* RECORDS PROVIDED
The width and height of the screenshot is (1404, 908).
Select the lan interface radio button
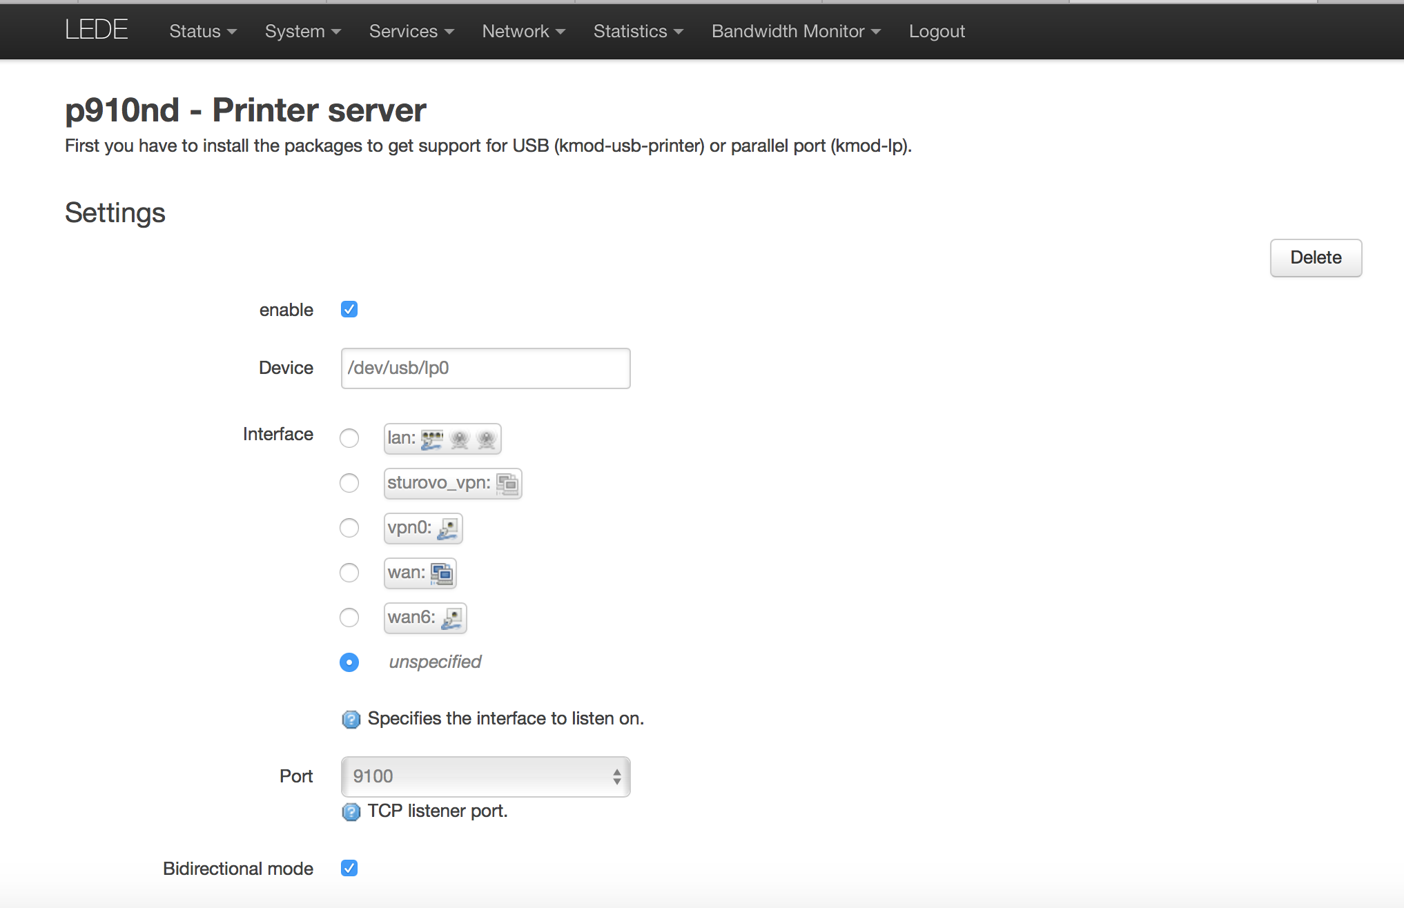[349, 438]
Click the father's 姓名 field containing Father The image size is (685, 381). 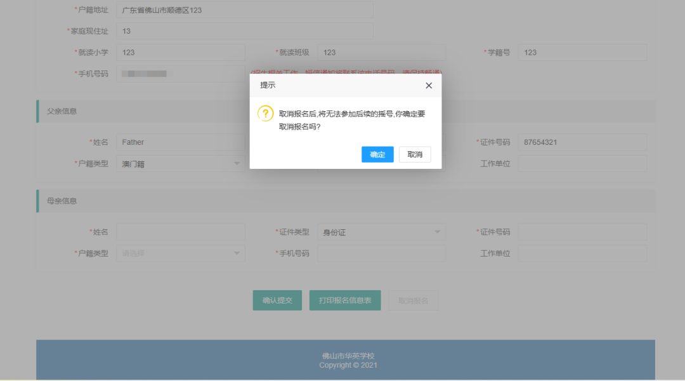coord(180,142)
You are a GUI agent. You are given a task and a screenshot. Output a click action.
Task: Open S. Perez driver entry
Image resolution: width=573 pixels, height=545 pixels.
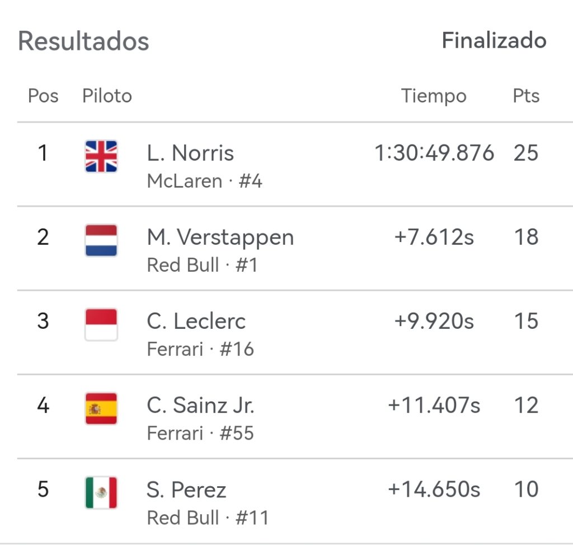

* WORK TO COMPLETE
Put everything in the listing from the line containing "You are a GUI" down to the end into a JSON list of strings, one string per line. Skip blank lines and leave out the pictures.

* RESPONSE FOR THIS EXERCISE
[
  "You are a GUI agent. You are given a task and a screenshot. Output a click action.",
  "Task: Open S. Perez driver entry",
  "Image resolution: width=573 pixels, height=545 pixels."
]